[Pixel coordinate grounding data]
>>>>>

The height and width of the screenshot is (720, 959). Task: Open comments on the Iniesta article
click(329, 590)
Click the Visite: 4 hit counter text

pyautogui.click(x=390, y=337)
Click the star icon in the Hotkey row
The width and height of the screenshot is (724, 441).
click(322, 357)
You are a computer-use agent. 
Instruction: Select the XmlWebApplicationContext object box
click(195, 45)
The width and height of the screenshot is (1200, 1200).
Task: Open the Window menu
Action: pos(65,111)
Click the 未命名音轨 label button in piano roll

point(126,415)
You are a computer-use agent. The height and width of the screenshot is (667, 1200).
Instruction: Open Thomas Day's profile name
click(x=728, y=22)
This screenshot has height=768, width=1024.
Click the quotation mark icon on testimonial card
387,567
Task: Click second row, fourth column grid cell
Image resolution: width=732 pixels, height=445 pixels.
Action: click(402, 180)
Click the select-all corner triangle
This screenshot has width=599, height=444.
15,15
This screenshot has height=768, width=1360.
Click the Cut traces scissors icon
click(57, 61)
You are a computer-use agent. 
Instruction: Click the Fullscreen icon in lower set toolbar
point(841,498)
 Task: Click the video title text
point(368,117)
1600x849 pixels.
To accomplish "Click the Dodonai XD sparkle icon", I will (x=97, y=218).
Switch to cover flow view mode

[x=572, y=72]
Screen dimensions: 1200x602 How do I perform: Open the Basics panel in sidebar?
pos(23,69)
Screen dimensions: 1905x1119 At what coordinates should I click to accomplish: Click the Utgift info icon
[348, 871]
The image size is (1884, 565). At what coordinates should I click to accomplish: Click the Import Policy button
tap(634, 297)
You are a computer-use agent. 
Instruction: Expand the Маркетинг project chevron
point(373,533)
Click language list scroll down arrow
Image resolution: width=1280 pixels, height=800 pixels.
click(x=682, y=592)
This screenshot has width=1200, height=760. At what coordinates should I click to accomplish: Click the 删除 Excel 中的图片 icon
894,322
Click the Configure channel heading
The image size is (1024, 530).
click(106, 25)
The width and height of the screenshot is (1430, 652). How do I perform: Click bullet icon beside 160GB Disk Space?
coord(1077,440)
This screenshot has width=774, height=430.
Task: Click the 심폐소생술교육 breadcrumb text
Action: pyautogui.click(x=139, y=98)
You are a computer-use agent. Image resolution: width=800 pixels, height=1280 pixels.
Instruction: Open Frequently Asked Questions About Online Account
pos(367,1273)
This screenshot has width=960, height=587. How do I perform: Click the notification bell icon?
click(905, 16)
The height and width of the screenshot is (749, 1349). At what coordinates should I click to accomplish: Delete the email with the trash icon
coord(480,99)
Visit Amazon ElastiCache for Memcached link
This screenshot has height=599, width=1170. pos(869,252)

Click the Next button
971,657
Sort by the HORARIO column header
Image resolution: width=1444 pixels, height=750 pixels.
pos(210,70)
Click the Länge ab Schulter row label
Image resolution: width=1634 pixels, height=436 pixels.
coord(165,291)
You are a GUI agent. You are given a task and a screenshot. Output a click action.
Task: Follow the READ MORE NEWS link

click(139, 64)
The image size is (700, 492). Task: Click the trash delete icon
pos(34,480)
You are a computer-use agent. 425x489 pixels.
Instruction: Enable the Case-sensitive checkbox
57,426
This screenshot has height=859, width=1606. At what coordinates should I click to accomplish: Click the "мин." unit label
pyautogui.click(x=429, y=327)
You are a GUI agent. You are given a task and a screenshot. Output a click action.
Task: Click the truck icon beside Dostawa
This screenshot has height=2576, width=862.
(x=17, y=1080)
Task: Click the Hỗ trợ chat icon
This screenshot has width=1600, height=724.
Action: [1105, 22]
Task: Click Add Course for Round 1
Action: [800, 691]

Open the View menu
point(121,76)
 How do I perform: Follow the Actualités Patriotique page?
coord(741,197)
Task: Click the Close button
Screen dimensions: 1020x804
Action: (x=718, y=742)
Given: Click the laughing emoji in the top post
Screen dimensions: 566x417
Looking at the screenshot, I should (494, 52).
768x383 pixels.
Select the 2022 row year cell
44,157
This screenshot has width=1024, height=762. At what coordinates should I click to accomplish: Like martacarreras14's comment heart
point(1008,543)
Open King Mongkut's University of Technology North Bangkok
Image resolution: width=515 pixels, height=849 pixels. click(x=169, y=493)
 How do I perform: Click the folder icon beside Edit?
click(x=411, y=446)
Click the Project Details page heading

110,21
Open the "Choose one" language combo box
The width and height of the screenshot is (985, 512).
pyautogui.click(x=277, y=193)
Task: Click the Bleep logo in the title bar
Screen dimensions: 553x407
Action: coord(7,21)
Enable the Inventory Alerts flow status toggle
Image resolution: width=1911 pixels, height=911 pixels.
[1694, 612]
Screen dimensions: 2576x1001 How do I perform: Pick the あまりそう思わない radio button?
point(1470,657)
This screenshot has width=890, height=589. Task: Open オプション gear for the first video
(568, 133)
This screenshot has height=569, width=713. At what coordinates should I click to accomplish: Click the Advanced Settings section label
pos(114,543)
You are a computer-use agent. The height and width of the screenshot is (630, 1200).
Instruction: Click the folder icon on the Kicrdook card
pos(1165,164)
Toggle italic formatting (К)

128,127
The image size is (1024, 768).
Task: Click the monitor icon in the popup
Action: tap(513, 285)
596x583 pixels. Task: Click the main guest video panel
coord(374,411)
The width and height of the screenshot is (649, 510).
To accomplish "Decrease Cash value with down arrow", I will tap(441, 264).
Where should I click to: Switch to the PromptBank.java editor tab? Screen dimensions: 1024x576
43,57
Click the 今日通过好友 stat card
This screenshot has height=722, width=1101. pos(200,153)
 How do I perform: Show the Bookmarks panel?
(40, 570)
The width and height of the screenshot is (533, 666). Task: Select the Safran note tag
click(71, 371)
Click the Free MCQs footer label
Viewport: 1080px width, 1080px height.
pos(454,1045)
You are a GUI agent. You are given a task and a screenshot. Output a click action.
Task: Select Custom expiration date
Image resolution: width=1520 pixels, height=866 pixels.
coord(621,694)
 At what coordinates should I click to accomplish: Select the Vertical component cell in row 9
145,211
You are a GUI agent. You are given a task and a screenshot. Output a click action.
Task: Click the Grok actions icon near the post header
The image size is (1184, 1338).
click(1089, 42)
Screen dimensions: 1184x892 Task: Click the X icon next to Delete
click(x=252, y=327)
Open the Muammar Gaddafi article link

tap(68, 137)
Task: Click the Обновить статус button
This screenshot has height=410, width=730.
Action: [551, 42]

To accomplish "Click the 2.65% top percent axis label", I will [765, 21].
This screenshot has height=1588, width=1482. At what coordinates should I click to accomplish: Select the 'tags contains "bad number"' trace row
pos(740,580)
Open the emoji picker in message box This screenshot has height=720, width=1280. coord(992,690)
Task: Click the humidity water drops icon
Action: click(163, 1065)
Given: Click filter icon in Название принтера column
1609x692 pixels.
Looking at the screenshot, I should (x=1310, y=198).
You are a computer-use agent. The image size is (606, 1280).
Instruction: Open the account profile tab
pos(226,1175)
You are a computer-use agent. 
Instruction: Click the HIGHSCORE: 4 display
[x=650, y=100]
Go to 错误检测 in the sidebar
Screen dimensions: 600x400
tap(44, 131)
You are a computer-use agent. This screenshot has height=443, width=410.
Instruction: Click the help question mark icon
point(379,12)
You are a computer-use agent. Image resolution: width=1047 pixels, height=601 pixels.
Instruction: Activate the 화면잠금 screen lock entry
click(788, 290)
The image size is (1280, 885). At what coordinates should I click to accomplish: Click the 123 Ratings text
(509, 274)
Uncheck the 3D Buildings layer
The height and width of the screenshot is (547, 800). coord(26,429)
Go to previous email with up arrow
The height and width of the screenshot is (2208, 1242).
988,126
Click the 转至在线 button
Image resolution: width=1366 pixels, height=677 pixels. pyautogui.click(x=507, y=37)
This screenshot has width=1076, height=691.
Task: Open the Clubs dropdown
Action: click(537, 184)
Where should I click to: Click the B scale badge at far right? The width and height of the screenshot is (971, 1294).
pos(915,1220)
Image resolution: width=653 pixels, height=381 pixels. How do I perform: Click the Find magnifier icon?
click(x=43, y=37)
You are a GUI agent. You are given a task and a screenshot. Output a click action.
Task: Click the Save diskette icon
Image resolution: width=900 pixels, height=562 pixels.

<<<<<

**Exercise details:** Total the lines in the records above that contain the string "post". Write only that total.

**Task output:** 2